#### Objetivo del ejercicio
Prosigue el fragmento sobre la no intervención en América Latina justo después de su última oración.

#### Fragmento
------------------------------------------------------------------------

De este modo, la urgencia de preservar la soberanía de cada país y la independencia nacional, hicieron de América Latina la región pionera en impulsar el principio de no intervención como política internacional, precisamente con el avance del siglo XX, en el cual la fase del imperialismo capitalista crecientemente afirmó un nuevo tipo de disputas económicas entre las grandes potencias, que derivó en dos guerras mundiales (1914-1918 y 1939-1945) y en constantes intervenciones sobre los países del “Tercer Mundo”.
Las propuestas contra el intervencionismo de las grandes potencias ya se encuentran en el chileno Andrés Bello, los argentinos Carlos Calvo y, sobre todo, Luis María Drago, quien en 1902 se lanzó contra la incursión armada de Alemania, Gran Bretaña e Italia sobre Venezuela, para cobrar sus deudas (“Doctrina Drago”). También el mexicano Isidro Fabela escribió sobre el intervencionismo, mientras su compatriota, el presidente Venustiano Carranza (1917-1920), al calor de la cultura radical y nacionalista que incubó la Revolución Mexicana y de la Constitución de 1917 -una Carta de enorme importancia mundial, que inauguró el derecho social en América Latina- proclamó la no intervención como política del Estado y como fundamento para respetar la soberanía de los pueblos y sus formas autónomas de gobierno (“Doctrina Carranza”).

------------------------------------------------------------------------

#### Entradas
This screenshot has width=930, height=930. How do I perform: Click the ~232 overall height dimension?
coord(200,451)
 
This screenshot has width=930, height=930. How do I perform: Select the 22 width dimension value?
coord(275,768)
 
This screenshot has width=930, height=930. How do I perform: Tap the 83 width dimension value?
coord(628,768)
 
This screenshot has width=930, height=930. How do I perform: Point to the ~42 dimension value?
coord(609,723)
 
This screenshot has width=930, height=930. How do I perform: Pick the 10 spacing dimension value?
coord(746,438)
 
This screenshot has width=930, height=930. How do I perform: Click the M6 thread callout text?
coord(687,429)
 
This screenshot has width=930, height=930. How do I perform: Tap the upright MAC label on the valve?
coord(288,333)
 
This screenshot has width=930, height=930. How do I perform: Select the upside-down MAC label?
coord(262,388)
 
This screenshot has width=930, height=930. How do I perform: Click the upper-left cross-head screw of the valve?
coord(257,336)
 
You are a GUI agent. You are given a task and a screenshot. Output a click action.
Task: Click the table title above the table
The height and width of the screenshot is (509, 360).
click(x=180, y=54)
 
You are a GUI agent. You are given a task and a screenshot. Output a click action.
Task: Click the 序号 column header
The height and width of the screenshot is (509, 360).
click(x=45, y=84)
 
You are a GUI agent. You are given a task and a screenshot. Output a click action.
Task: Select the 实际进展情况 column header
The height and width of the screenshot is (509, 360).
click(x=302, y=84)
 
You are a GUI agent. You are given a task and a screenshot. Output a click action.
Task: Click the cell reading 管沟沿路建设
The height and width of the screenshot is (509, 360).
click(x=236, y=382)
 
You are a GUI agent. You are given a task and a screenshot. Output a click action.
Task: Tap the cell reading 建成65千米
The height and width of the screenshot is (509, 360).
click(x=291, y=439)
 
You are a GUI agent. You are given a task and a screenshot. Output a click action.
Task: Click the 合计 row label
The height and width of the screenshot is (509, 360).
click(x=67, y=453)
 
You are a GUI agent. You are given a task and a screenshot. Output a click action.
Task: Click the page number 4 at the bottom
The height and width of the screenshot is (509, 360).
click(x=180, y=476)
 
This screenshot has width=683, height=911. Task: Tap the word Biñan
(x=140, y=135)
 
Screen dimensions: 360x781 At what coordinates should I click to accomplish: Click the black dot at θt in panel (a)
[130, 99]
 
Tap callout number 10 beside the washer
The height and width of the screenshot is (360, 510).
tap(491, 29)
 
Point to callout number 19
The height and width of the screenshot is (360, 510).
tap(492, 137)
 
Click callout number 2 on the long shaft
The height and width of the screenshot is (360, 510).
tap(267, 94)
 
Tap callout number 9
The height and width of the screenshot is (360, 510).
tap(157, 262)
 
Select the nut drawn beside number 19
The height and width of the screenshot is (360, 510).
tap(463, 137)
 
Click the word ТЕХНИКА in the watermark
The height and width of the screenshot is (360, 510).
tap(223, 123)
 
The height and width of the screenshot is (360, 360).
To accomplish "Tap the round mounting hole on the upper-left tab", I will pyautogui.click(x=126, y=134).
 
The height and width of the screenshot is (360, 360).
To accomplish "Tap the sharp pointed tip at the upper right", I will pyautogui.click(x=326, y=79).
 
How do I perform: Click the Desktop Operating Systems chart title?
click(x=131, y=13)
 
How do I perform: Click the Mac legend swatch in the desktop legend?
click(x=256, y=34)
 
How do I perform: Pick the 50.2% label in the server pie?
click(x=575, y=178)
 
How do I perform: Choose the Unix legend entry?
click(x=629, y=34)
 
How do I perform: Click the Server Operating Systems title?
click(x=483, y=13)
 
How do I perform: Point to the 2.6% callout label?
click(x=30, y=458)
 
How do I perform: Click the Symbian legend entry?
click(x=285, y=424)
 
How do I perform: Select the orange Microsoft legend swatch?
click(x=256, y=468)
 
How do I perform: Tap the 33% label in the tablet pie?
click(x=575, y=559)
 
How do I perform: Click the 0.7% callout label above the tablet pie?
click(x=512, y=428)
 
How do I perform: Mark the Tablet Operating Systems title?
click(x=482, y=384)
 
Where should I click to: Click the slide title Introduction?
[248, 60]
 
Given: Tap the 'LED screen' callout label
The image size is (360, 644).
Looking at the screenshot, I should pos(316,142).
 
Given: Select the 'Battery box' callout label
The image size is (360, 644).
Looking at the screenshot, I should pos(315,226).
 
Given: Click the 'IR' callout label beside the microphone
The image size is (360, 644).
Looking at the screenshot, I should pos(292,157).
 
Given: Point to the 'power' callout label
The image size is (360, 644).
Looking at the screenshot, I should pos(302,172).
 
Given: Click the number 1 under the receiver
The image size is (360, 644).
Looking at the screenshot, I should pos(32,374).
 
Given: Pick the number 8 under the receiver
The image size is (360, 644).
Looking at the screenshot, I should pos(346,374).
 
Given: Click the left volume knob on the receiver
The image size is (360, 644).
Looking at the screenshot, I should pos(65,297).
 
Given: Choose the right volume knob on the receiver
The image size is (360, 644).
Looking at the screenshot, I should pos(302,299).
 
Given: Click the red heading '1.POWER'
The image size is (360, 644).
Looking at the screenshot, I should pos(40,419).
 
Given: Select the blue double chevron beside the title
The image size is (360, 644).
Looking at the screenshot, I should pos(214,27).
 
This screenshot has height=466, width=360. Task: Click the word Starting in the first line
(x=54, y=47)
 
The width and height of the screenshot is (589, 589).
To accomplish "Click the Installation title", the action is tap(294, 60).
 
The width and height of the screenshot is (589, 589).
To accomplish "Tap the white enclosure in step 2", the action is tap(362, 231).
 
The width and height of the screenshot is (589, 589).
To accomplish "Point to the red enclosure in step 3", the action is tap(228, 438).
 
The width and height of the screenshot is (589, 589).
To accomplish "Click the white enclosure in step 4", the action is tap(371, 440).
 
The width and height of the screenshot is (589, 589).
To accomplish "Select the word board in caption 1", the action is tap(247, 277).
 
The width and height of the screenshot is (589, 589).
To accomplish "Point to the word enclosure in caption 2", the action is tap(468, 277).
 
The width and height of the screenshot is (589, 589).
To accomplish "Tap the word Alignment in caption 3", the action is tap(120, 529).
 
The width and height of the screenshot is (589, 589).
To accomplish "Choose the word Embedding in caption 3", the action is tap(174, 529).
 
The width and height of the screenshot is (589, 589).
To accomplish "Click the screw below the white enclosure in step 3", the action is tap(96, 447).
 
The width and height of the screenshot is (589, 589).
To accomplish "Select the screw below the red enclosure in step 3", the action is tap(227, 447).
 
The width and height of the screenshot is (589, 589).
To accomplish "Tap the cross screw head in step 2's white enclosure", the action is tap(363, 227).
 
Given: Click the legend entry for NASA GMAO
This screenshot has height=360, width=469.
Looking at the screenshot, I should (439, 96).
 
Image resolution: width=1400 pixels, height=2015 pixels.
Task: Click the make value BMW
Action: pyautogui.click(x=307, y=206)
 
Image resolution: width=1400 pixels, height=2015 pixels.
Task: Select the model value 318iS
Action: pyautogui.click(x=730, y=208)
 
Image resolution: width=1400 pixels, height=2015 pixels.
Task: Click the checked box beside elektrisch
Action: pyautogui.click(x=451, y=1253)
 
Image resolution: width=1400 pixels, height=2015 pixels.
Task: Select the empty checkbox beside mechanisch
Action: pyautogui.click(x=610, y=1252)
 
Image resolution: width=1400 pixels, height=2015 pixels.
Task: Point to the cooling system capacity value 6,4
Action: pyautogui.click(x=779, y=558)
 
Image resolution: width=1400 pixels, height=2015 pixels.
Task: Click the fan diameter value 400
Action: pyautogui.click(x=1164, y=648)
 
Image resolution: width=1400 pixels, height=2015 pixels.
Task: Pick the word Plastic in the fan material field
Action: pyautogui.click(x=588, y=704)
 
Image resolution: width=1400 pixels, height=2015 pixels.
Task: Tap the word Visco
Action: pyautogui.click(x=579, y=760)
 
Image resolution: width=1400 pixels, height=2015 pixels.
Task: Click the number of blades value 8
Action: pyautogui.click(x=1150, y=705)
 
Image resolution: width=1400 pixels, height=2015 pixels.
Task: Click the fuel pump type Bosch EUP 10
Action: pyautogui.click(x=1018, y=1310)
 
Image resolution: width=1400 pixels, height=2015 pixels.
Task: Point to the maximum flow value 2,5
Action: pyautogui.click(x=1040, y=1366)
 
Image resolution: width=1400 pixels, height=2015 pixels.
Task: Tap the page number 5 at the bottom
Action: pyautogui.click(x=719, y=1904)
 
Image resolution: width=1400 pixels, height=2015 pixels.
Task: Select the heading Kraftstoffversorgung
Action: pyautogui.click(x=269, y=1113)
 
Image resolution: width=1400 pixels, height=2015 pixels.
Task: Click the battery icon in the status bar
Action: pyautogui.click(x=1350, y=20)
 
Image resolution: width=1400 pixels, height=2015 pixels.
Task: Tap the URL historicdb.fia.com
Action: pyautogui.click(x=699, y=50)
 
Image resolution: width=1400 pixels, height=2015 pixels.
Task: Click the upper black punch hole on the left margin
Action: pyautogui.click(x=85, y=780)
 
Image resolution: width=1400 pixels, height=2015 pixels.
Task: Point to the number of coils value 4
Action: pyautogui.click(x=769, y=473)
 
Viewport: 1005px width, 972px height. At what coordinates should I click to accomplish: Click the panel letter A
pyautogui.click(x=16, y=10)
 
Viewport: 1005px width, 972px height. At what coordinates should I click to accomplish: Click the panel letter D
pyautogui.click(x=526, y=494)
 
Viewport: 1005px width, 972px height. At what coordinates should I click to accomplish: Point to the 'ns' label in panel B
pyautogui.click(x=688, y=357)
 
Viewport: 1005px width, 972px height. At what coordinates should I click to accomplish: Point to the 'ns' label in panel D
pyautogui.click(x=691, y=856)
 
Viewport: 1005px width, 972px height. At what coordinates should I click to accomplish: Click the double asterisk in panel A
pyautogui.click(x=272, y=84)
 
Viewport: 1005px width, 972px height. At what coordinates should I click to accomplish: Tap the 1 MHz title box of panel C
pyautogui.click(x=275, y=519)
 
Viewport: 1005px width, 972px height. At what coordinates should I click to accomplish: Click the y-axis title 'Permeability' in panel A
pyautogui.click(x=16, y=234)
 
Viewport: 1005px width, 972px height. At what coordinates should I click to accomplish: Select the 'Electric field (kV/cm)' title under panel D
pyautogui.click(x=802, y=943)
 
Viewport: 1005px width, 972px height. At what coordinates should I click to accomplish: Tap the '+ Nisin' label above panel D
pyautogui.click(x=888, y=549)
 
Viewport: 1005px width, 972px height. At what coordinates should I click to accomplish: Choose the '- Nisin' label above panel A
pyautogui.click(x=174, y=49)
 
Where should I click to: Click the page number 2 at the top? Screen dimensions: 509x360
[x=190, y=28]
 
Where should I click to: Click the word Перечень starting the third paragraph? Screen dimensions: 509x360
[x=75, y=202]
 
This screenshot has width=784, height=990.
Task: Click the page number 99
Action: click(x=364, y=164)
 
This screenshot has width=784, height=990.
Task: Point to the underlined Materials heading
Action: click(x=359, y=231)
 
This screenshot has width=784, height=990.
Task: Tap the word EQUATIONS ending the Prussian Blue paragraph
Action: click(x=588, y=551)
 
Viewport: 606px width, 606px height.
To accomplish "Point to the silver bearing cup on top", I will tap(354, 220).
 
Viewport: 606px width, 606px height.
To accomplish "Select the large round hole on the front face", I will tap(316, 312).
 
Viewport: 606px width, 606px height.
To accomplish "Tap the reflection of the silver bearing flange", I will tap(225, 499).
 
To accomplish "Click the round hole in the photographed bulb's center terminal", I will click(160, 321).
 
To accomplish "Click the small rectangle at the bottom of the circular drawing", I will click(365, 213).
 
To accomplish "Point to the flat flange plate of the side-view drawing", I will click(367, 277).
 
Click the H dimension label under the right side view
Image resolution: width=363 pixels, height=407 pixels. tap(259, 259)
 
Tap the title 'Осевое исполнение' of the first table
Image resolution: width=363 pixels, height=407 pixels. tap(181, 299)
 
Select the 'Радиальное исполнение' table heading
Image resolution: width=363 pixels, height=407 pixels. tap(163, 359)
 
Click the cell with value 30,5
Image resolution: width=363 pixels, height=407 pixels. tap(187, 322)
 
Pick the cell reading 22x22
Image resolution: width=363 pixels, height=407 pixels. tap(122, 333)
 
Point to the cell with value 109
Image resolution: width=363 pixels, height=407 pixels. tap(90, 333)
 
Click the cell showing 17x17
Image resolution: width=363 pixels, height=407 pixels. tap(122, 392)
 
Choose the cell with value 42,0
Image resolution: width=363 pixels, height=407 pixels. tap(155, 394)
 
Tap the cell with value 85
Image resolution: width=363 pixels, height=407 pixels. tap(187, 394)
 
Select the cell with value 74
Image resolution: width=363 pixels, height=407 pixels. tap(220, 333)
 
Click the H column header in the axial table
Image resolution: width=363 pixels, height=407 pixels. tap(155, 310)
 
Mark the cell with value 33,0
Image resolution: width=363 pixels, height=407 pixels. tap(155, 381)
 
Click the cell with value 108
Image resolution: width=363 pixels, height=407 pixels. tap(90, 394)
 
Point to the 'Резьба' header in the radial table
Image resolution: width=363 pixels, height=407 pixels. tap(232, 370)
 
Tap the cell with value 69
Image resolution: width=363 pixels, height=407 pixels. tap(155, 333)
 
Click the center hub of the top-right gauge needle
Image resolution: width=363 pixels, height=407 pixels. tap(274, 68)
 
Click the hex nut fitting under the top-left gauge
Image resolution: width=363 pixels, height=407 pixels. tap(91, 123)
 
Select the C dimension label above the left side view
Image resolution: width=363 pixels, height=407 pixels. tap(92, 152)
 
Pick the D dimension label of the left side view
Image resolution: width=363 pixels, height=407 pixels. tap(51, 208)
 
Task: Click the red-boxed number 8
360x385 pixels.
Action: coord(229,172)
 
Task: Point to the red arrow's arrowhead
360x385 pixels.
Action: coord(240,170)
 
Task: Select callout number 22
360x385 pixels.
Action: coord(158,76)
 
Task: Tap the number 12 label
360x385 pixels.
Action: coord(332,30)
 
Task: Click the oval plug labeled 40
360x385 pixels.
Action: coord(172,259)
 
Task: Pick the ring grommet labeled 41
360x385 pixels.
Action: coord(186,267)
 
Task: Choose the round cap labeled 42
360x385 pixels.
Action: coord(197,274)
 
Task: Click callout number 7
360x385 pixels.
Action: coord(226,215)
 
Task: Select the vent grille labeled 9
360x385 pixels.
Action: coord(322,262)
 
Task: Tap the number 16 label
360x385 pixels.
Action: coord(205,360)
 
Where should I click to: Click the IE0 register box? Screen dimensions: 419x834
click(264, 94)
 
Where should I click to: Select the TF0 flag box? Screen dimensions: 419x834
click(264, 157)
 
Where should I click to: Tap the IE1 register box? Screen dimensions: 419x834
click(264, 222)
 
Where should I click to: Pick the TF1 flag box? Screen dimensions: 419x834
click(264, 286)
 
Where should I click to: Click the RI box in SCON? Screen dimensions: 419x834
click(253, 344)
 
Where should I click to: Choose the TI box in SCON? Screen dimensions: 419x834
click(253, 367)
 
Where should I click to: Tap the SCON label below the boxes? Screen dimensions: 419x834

------------------------------------------------------------------------

#### Resultado a continuación
Pese a esos iniciales y visionarios conceptos sobre la no intervención, fue la VII Conferencia Internacional Americana, reunida en Uruguay en 1933, la que adoptó la “Convención sobre Derechos y Deberes de los Estados” (https://bit.ly/3qPnEkf), estableciendo: Art. 8- Ningún Estado tiene derecho de intervenir en los asuntos internos ni en los externos de otro. Además, en la Conferencia Interamericana de Consolidación de la Paz, realizada en Buenos Aires en 1936 (a la que asistió Franklin D. Roosevelt, presidente de los EEUU) igualmente se acordó: Art. 1º.—Las Altas Partes Contratantes declaran inadmisible la intervención de cualquiera de ellas, directa o indirectamente, y sea cual fuere el motivo, en los asuntos interiores o exteriores de cualquiera otra de las Partes. // La violación de las estipulaciones de este artículo dará lugar a una consulta mutua, a fin de cambiar ideas y buscar procedimientos de avenimiento pacífico (https://bit.ly/3nbxJWG).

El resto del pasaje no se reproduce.